### [Что требуется]
Прибавьте 63 к каждой координате в ответах и приведите заново все строки между строкой с «Task: Open the news.yahoo.co.jp source link» и строкой с «[x=190, y=13]» включительно, сохранив весь остальной текст без изменений. Изображения в ответ не включайте.

※ ※ ※

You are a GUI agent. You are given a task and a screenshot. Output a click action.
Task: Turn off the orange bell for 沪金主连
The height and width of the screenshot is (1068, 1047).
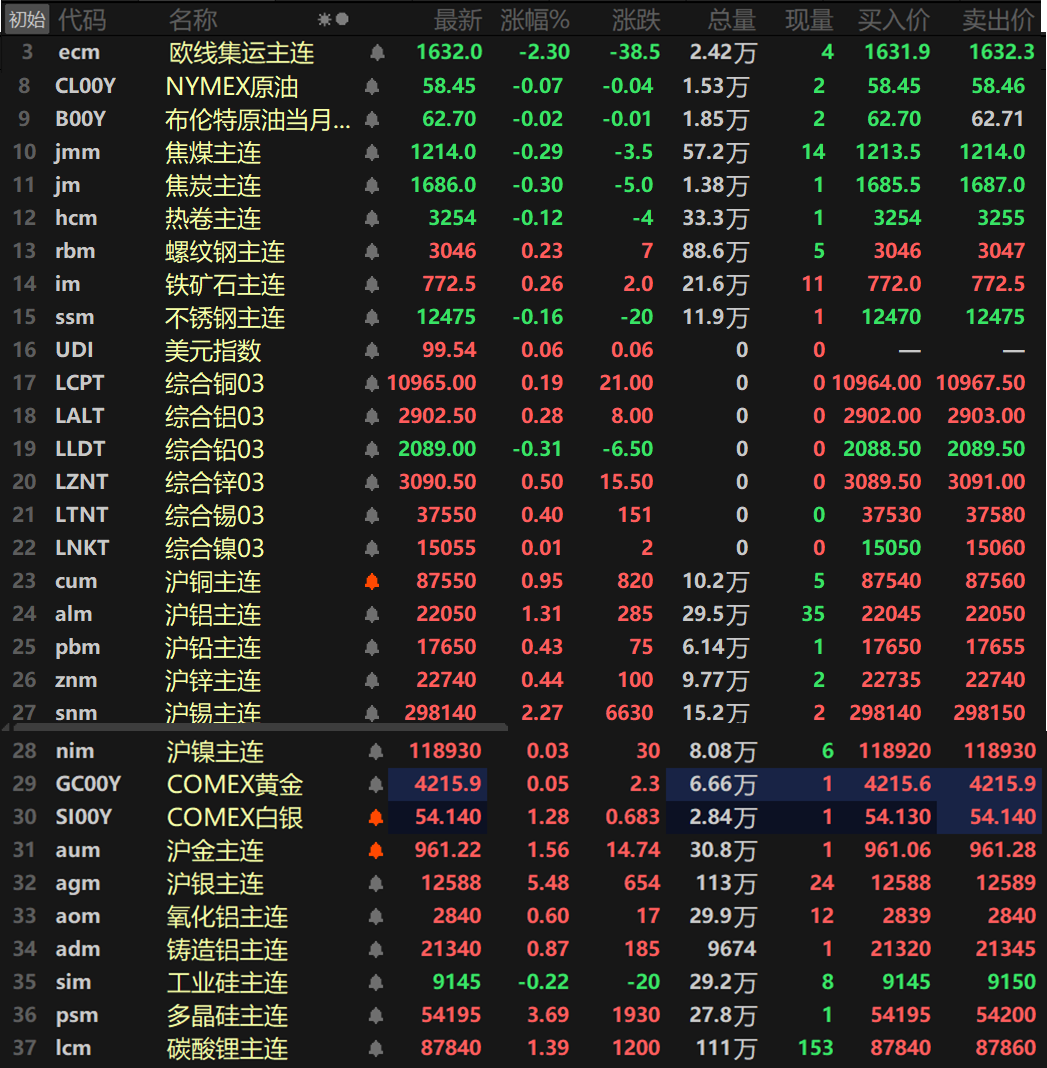376,851
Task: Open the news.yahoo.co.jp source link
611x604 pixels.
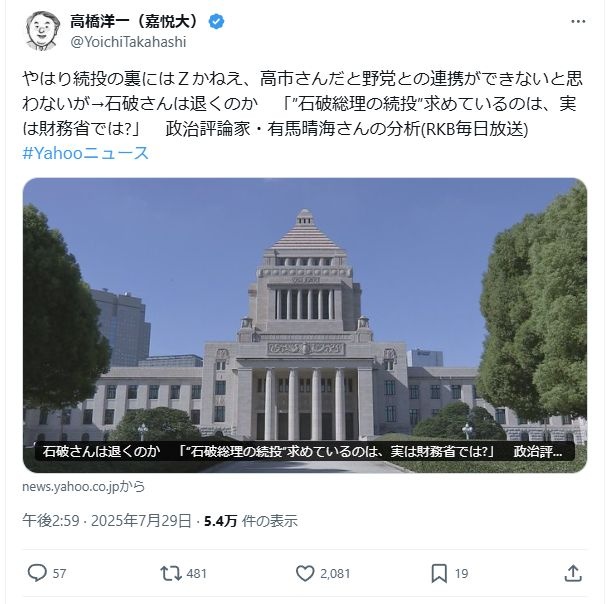Action: pyautogui.click(x=83, y=486)
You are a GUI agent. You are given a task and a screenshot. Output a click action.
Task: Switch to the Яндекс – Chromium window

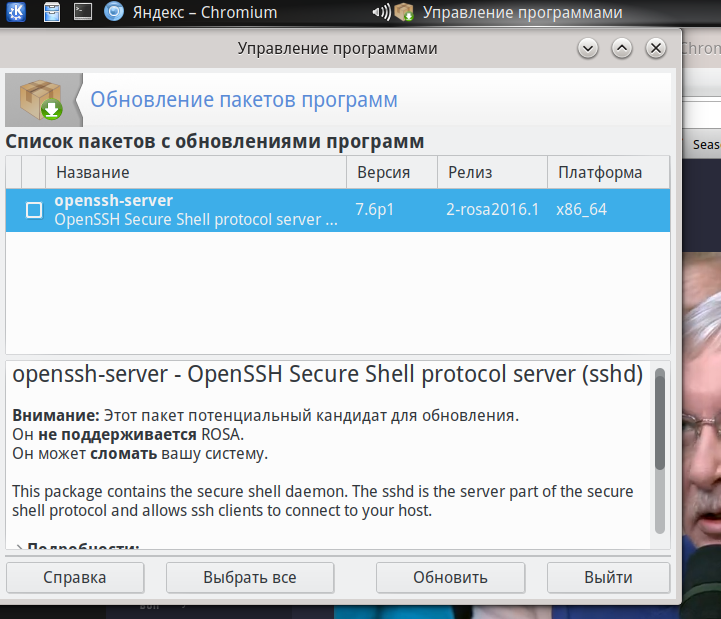[x=190, y=13]
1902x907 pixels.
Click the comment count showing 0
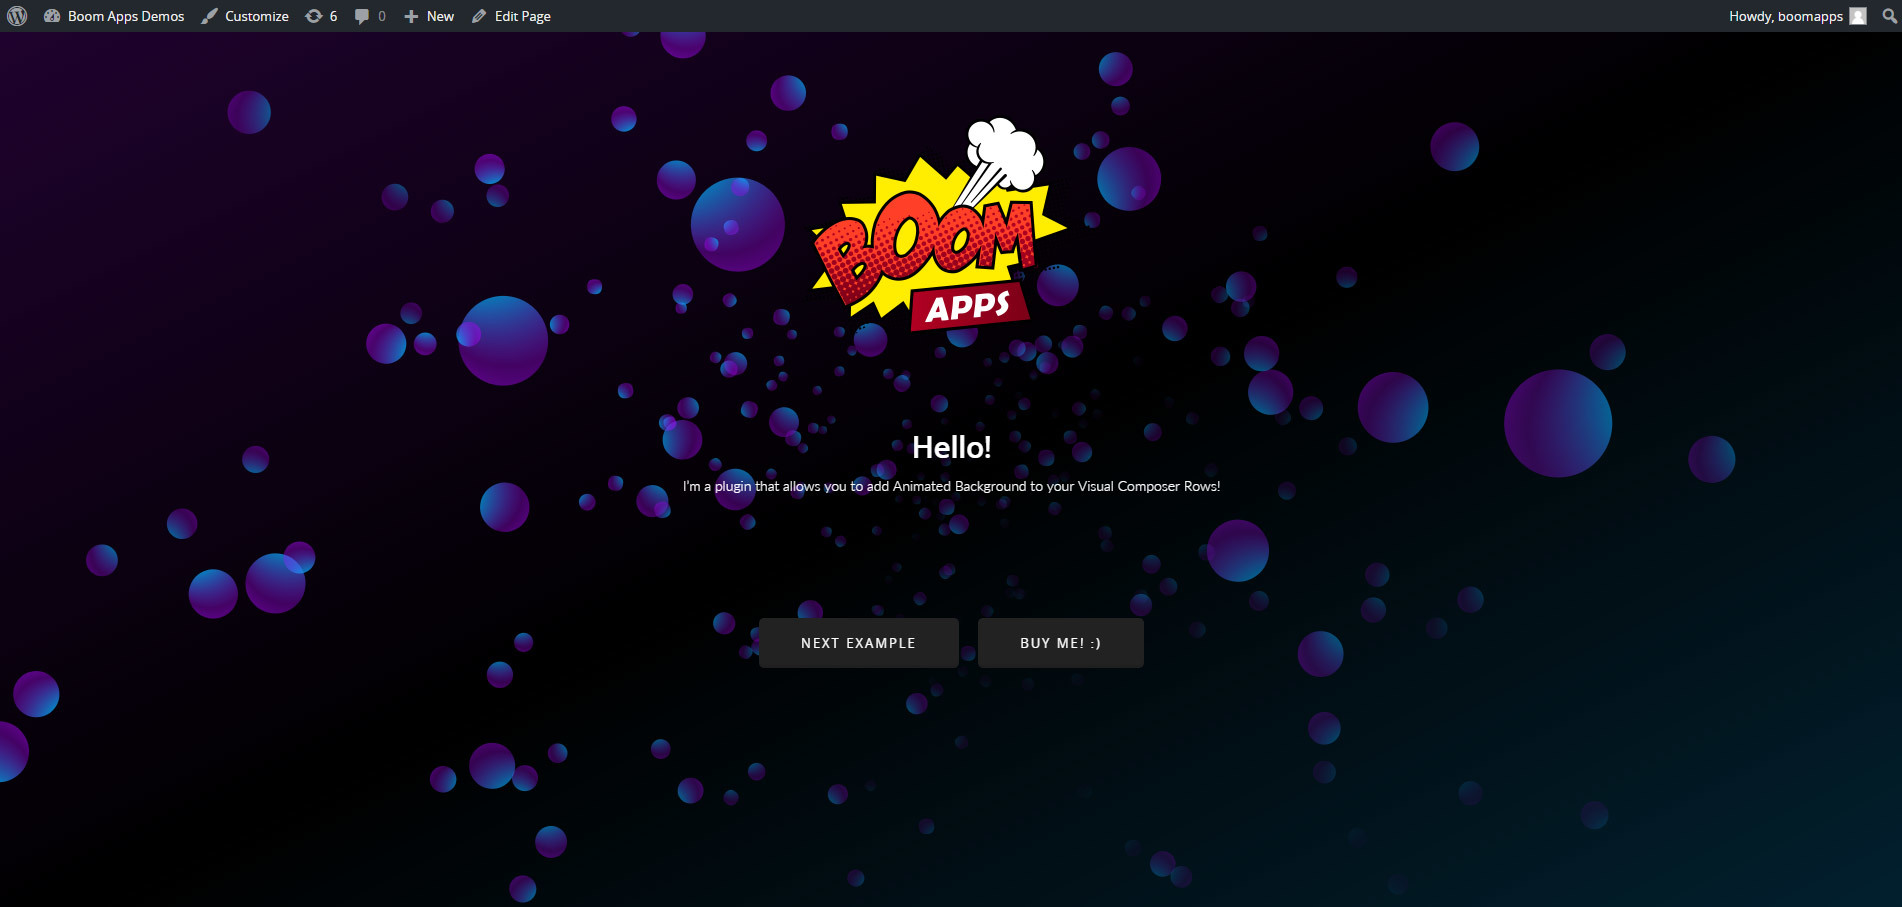pyautogui.click(x=382, y=15)
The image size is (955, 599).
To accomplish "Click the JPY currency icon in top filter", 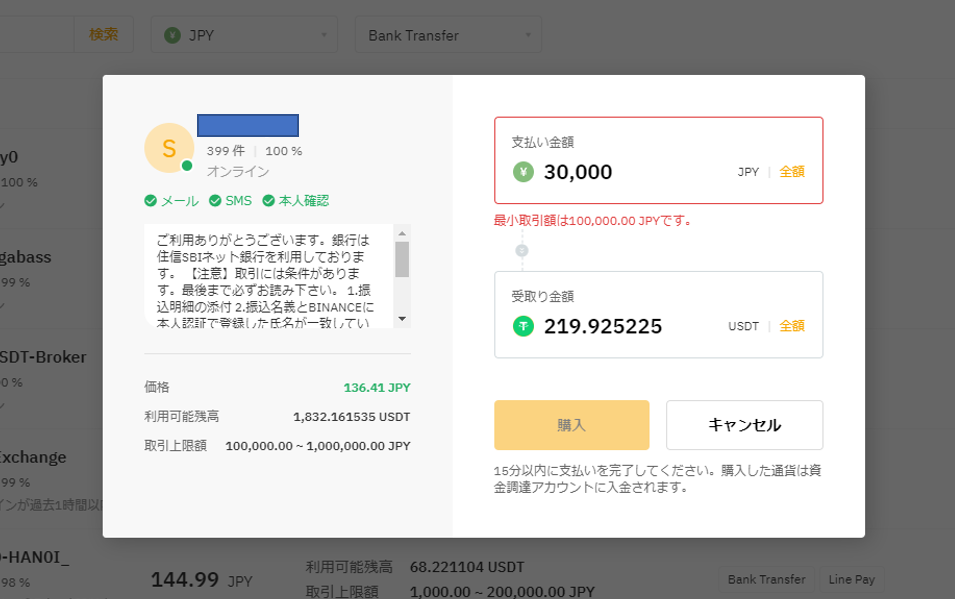I will 172,35.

※ ※ ※

### [Результат]
Task: Open the news.yahoo.co.jp source link
611x604 pixels.
Action: pyautogui.click(x=146, y=549)
You are a GUI agent. You are given a task and a screenshot. Output a click action.
Task: Switch to the Яндекс – Chromium window

[x=253, y=76]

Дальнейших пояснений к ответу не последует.